Lauren thought that was a terrible plan, but she couldn’t think of another one. “You know, Tim, she’s not a stray kitten we’re taking in.”
He carefully tugged his arms free and covered Polly’s shoulders with the blanket. “Step in or step out, Lauren. Make up your mind.”
She tugged on her coat and answered. “I’ll pack her books. If we take her to the lake, there will be nothing for her to do but study. I’ll see if I can’t get her professors’ permission to help her with her work online for a few weeks.”
Glancing back at Polly, Lauren thought about the haunting possibility that she’d tried to kill herself. Polly had told everyone it was an accident that the mirror fell on her. Everyone believed her.
Everyone except Lauren and Tim.
CHAPTER THIRTEEN
Wilkes
T
UESDAY
AFTERNOON
IN
the museum dragged by for Wilkes. He had a dozen things he needed to do at the ranch, but he didn’t want to let Angie out of his sight.
Grinning, he admitted watching her move wasn’t a bad way to spend his time. She looked great in a dress. This was the second day she’d worn one. He hadn’t commented, but he thought of suggesting she burn all her other clothes. The dress she’d worn yesterday had been the colors of fall, but today’s dress was dark blue, almost black, and he liked the way it swayed around her legs like midnight water.

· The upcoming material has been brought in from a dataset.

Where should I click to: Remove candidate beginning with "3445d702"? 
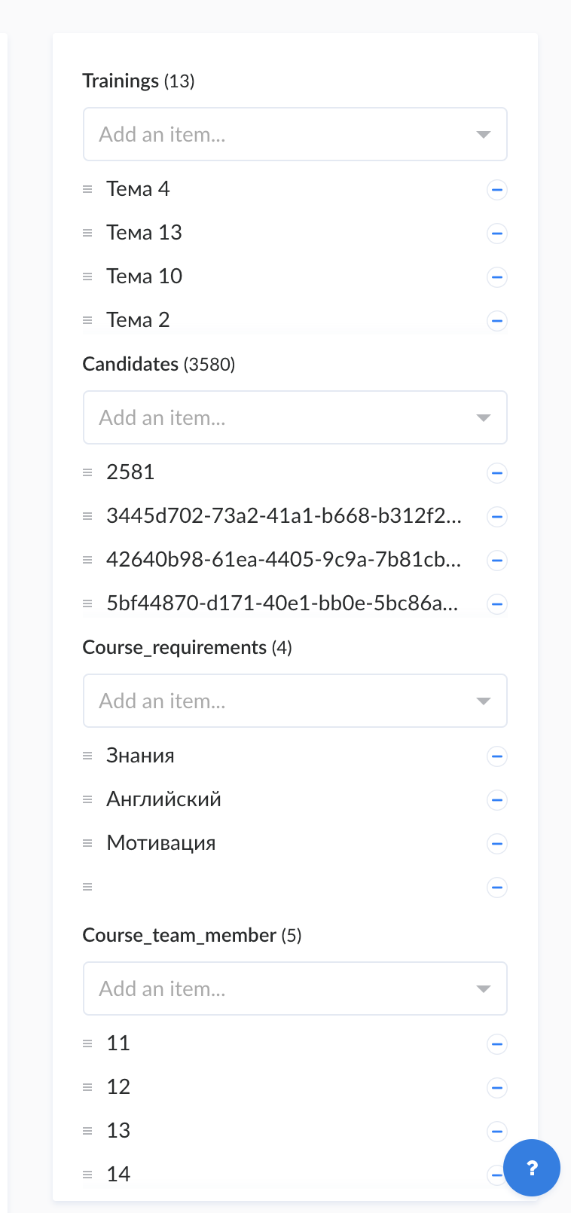tap(497, 517)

They’d postponed the dinner party to Tuesday night after all yesterday’s excitement. Angie had insisted on going back to her cabin. She said she couldn’t leave Doc Holliday alone. Wilkes thought it would be safe with the sheriff near, but when he’d seen her, he could tell she hadn’t slept.
By noon when Wilkes took over watching her, she was wound up on coffee and doughnuts.
Keeping up with her turned out to be harder than following a rabbit in the middle of a wildfire. She, unlike he, was working. He finally gave up trailing her from room to room and set up a desk by the open door of the records hallway. At least he could search old newspapers for any mention of the Gypsy House, which he now knew had been owned by a man named Stanley.
From just outside the archive’s door, he could hear her high heels tapping across the hard floors downstairs and see her circling through the foyer as she rushed from one project to another.
He liked her heels. She still didn’t come up to his chin, but she didn’t seem so short, and the dress was far easier to look at than those baggy pants she must have stolen off a street performer. The sweaters had made her look boxy. The dress showed off her curves.
Wilkes frowned. If he didn’t stop thinking about the way she looked, Dan would probably arrest him for being some kind of pervert. Lusting after a curator was bound to be a crime.
Finally, when he realized he’d read the same page three times, Wilkes packed up and asked her if she’d consider leaving early. “I’ve got a dinner party to get ready for,” he added, “and you look like you could use a little rest.”
To his surprise she didn’t argue. Maybe the caffeine and sugar were winding down.
Vern agreed to watch over the museum, and the six white-haired ladies at the desk swore they’d be his backup if trouble came calling.
“Who’s watching the ranch with both of you here?” Mrs. Butterfield asked.
Vern answered before Wilkes had a chance to explain about the four ranch hands who always worked this time of year. “We got a rule.” Vern winked at Mrs. Butterfield. “When we’re gone, the cows promise to watch themselves. If one steps out of line, the others butt him into submission.”
All the ladies giggled and batted their eyes at him.
Vern paced in front of them like a rooster impressing the hens. “While there are no visitors in the museum, we got work to do, ladies. I want you all to call your families and tell them to be on the lookout for a black Mercury. Crossroads will never need the FBI to investigate anything. We’ll watch out for each other. People like the Franklin sisters know everything that happens in town as far back as the sixties. Someone call them and ask about cars.”
Wilkes took Angie’s hand and rushed out the front door. Vern was having way too much fun and they needed to escape before he gave them an assignment.
He walked close beside her to his car. “Did you sleep at all last night?”